» **DATA RECORDS**:
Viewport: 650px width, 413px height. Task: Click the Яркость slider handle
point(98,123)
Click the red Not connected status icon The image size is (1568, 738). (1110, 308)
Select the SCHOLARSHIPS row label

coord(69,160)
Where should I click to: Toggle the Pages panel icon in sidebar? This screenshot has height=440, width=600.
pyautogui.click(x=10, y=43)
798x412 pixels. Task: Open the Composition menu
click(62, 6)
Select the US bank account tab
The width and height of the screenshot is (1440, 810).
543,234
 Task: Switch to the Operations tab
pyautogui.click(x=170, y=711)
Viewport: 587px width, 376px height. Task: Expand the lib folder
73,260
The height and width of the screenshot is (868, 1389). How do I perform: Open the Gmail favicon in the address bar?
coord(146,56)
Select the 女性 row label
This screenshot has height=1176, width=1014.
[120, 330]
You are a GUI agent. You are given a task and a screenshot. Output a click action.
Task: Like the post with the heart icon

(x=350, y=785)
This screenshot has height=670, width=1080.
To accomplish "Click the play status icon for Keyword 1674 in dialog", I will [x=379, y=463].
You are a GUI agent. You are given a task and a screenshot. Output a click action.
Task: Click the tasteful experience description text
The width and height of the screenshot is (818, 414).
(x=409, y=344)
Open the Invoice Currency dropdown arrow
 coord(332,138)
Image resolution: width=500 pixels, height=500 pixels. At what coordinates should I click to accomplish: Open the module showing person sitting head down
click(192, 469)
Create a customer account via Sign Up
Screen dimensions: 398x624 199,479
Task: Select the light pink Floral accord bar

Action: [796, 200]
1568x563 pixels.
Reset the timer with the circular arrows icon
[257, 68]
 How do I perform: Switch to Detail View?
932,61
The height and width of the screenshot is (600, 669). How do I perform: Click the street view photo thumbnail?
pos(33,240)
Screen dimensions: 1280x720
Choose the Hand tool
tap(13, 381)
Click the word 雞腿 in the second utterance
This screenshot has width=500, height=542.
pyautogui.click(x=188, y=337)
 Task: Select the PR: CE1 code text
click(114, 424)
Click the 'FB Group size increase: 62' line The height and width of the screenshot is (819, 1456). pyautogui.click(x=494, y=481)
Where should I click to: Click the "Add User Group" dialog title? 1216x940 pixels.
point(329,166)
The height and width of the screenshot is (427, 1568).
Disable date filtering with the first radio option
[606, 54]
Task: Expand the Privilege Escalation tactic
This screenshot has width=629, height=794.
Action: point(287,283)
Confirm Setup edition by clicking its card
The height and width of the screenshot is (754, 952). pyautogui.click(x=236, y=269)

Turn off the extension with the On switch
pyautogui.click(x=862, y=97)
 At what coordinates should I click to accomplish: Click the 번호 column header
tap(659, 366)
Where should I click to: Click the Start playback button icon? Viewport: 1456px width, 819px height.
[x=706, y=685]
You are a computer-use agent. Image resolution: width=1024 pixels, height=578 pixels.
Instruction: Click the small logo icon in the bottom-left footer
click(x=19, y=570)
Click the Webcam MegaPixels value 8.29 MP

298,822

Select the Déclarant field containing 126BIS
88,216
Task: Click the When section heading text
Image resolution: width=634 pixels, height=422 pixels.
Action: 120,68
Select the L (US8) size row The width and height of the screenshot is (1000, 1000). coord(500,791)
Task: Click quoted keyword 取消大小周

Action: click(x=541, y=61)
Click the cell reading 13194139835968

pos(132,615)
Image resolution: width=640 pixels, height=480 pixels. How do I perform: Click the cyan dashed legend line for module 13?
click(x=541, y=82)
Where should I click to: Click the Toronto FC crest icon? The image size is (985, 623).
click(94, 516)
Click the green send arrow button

» **EXERCISE INSTRUCTIONS**:
Please retype each entry above exactly as it is written.

» **EXERCISE SOLUTION**:
Viewport: 650px width, 413px height. Task: Click the Яркость slider handle
point(98,123)
Click the red Not connected status icon The image size is (1568, 738). (1110, 308)
Select the SCHOLARSHIPS row label

coord(69,160)
Where should I click to: Toggle the Pages panel icon in sidebar? This screenshot has height=440, width=600.
pyautogui.click(x=10, y=43)
798x412 pixels. Task: Open the Composition menu
click(62, 6)
Select the US bank account tab
The width and height of the screenshot is (1440, 810).
543,234
 Task: Switch to the Operations tab
pyautogui.click(x=170, y=711)
Viewport: 587px width, 376px height. Task: Expand the lib folder
73,260
The height and width of the screenshot is (868, 1389). How do I perform: Open the Gmail favicon in the address bar?
coord(146,56)
Select the 女性 row label
This screenshot has height=1176, width=1014.
[120, 330]
You are a GUI agent. You are given a task and a screenshot. Output a click action.
Task: Like the post with the heart icon

(x=350, y=785)
This screenshot has height=670, width=1080.
To accomplish "Click the play status icon for Keyword 1674 in dialog", I will [x=379, y=463].
You are a GUI agent. You are given a task and a screenshot. Output a click action.
Task: Click the tasteful experience description text
The width and height of the screenshot is (818, 414).
(x=409, y=344)
Open the Invoice Currency dropdown arrow
 coord(332,138)
Image resolution: width=500 pixels, height=500 pixels. At what coordinates should I click to accomplish: Open the module showing person sitting head down
click(192, 469)
Create a customer account via Sign Up
Screen dimensions: 398x624 199,479
Task: Select the light pink Floral accord bar

Action: [796, 200]
1568x563 pixels.
Reset the timer with the circular arrows icon
[257, 68]
 How do I perform: Switch to Detail View?
932,61
The height and width of the screenshot is (600, 669). How do I perform: Click the street view photo thumbnail?
pos(33,240)
Screen dimensions: 1280x720
Choose the Hand tool
tap(13, 381)
Click the word 雞腿 in the second utterance
This screenshot has width=500, height=542.
pyautogui.click(x=188, y=337)
 Task: Select the PR: CE1 code text
click(114, 424)
Click the 'FB Group size increase: 62' line The height and width of the screenshot is (819, 1456). pyautogui.click(x=494, y=481)
Where should I click to: Click the "Add User Group" dialog title? 1216x940 pixels.
point(329,166)
The height and width of the screenshot is (427, 1568).
Disable date filtering with the first radio option
[606, 54]
Task: Expand the Privilege Escalation tactic
This screenshot has width=629, height=794.
Action: point(287,283)
Confirm Setup edition by clicking its card
The height and width of the screenshot is (754, 952). pyautogui.click(x=236, y=269)

Turn off the extension with the On switch
pyautogui.click(x=862, y=97)
 At what coordinates should I click to accomplish: Click the 번호 column header
tap(659, 366)
Where should I click to: Click the Start playback button icon? Viewport: 1456px width, 819px height.
[x=706, y=685]
You are a computer-use agent. Image resolution: width=1024 pixels, height=578 pixels.
Instruction: Click the small logo icon in the bottom-left footer
click(x=19, y=570)
Click the Webcam MegaPixels value 8.29 MP

298,822

Select the Déclarant field containing 126BIS
88,216
Task: Click the When section heading text
Image resolution: width=634 pixels, height=422 pixels.
Action: 120,68
Select the L (US8) size row The width and height of the screenshot is (1000, 1000). coord(500,791)
Task: Click quoted keyword 取消大小周

Action: click(x=541, y=61)
Click the cell reading 13194139835968

pos(132,615)
Image resolution: width=640 pixels, height=480 pixels. How do I perform: Click the cyan dashed legend line for module 13?
click(x=541, y=82)
Where should I click to: Click the Toronto FC crest icon? The image size is (985, 623).
click(94, 516)
Click the green send arrow button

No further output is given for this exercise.